__Set exercise__
Can you copy out the data below, switching every "ROZMIAR" for "SIZE" and changing nothing else?

-- begin --

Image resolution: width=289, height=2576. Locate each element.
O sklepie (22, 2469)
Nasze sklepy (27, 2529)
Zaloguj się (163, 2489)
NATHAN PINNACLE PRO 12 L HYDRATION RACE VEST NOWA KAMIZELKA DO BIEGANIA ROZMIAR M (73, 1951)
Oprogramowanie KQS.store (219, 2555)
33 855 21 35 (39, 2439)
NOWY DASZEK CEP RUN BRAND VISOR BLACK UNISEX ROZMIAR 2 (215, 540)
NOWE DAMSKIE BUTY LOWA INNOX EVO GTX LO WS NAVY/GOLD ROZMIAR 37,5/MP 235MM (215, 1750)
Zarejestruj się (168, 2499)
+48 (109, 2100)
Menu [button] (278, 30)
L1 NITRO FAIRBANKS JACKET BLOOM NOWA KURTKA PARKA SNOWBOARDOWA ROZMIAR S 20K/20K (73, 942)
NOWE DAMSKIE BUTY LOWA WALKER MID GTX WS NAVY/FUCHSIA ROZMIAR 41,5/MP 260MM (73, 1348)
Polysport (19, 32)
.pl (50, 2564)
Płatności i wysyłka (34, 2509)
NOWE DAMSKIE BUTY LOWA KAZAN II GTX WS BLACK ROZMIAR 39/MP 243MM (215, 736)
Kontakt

-- end --

__Task result__
Image resolution: width=289, height=2576. Locate each element.
O sklepie (22, 2469)
Nasze sklepy (27, 2529)
Zaloguj się (163, 2489)
NATHAN PINNACLE PRO 12 L HYDRATION RACE VEST NOWA KAMIZELKA DO BIEGANIA SIZE M (73, 1951)
Oprogramowanie KQS.store (219, 2555)
33 855 21 35 (39, 2439)
NOWY DASZEK CEP RUN BRAND VISOR BLACK UNISEX SIZE 2 (215, 540)
NOWE DAMSKIE BUTY LOWA INNOX EVO GTX LO WS NAVY/GOLD SIZE 37,5/MP 235MM (215, 1750)
Zarejestruj się (168, 2499)
+48 (109, 2100)
Menu [button] (278, 30)
L1 NITRO FAIRBANKS JACKET BLOOM NOWA KURTKA PARKA SNOWBOARDOWA SIZE S 20K/20K (73, 942)
NOWE DAMSKIE BUTY LOWA WALKER MID GTX WS NAVY/FUCHSIA SIZE 41,5/MP 260MM (73, 1348)
Polysport (19, 32)
.pl (50, 2564)
Płatności i wysyłka (34, 2509)
NOWE DAMSKIE BUTY LOWA KAZAN II GTX WS BLACK SIZE 39/MP 243MM (215, 736)
Kontakt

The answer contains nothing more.